**Provided entries**
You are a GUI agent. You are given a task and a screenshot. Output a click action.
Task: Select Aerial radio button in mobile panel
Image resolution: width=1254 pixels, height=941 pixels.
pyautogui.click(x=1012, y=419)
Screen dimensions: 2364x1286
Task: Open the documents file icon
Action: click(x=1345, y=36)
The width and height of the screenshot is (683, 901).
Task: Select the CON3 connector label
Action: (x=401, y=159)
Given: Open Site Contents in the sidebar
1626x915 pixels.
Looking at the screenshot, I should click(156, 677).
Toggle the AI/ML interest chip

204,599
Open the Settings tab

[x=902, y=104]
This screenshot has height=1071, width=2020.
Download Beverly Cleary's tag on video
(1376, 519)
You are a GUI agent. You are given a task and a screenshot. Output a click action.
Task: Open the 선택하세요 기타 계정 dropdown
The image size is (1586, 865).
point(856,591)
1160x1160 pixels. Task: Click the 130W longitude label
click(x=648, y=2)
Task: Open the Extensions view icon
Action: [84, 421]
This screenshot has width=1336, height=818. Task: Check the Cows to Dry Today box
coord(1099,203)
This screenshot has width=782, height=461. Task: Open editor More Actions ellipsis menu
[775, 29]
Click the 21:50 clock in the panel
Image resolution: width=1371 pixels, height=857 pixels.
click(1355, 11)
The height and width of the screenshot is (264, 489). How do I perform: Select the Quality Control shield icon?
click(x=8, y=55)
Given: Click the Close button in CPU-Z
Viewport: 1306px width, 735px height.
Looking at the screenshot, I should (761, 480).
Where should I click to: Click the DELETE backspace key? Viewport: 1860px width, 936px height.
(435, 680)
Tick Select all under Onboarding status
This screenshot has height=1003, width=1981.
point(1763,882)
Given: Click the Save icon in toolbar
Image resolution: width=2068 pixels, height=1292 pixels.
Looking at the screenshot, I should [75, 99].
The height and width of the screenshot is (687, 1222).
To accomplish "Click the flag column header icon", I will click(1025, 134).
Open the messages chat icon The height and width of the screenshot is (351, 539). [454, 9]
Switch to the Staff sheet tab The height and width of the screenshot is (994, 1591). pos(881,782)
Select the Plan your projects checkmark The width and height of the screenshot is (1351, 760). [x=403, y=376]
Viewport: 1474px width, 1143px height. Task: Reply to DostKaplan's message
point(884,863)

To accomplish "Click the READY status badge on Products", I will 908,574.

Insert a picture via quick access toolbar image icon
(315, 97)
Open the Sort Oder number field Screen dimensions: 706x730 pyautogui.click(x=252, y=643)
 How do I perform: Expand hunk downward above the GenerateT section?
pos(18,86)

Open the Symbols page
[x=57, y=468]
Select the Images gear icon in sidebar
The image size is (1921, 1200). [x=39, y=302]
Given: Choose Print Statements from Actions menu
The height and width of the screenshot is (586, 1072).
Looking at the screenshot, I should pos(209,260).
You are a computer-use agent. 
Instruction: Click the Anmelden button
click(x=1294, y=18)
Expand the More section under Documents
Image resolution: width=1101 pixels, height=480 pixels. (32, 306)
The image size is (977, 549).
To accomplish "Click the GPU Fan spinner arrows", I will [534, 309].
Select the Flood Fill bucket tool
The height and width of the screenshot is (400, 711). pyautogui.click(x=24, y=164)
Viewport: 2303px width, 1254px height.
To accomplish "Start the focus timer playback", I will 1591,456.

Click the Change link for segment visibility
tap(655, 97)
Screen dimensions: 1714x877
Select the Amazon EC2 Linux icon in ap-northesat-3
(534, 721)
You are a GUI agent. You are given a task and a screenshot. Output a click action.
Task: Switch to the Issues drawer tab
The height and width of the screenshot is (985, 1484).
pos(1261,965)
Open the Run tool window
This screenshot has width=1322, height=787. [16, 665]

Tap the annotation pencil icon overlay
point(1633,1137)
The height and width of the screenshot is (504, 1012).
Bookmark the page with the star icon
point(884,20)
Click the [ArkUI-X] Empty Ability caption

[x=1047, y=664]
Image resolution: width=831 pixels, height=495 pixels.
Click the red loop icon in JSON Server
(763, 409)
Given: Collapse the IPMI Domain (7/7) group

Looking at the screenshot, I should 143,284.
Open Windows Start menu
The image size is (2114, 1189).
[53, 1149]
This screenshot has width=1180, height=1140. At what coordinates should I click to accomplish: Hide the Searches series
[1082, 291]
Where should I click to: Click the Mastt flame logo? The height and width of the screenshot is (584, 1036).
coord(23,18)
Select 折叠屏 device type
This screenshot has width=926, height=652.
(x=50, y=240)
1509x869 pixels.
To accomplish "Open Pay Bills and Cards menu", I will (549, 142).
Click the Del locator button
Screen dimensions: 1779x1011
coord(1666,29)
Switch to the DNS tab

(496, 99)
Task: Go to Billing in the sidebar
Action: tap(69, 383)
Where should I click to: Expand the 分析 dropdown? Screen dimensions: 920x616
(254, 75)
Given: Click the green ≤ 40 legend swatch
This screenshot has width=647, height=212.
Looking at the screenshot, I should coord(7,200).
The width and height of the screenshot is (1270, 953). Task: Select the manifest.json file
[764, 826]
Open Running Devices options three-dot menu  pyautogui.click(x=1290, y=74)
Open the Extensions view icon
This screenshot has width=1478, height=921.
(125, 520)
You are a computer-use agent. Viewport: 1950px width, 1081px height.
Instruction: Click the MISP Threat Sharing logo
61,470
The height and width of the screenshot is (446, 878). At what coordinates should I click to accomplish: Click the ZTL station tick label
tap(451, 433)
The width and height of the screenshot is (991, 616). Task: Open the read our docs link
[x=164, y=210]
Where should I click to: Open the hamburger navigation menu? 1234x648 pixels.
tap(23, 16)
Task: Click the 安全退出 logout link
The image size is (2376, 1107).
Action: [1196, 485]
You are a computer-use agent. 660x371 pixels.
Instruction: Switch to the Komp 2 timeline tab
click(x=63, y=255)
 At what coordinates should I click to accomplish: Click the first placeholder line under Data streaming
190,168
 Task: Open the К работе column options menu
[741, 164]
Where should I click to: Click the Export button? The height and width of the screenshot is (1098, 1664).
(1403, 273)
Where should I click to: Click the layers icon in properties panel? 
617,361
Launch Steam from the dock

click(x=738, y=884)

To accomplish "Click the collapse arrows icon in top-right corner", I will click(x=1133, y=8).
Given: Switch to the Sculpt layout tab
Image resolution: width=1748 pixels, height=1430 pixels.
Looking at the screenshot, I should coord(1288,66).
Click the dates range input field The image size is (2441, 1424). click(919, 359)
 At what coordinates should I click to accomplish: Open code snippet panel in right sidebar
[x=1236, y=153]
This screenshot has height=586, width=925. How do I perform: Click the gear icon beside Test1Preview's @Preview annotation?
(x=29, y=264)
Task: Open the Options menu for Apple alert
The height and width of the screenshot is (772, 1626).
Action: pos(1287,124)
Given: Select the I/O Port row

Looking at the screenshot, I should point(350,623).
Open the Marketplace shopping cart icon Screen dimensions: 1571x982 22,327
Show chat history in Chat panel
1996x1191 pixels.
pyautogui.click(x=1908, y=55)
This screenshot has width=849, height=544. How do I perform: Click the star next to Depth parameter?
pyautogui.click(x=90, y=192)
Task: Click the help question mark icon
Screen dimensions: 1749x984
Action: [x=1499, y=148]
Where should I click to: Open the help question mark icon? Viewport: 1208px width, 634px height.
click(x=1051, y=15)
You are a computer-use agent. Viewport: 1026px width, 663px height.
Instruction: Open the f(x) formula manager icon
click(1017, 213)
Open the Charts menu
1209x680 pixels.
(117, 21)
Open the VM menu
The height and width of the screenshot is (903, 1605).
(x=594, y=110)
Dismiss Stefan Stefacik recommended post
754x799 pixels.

**Task goal**
Print exactly the lines above from the one with "The image size is (1586, 865)." to the one with "Given: Click the Close button in CPU-Z", including both.

**Written response**
The image size is (1586, 865).
point(856,591)
1160x1160 pixels. Task: Click the 130W longitude label
click(x=648, y=2)
Task: Open the Extensions view icon
Action: [84, 421]
This screenshot has width=1336, height=818. Task: Check the Cows to Dry Today box
coord(1099,203)
This screenshot has width=782, height=461. Task: Open editor More Actions ellipsis menu
[775, 29]
Click the 21:50 clock in the panel
Image resolution: width=1371 pixels, height=857 pixels.
click(1355, 11)
The height and width of the screenshot is (264, 489). How do I perform: Select the Quality Control shield icon?
click(x=8, y=55)
Given: Click the Close button in CPU-Z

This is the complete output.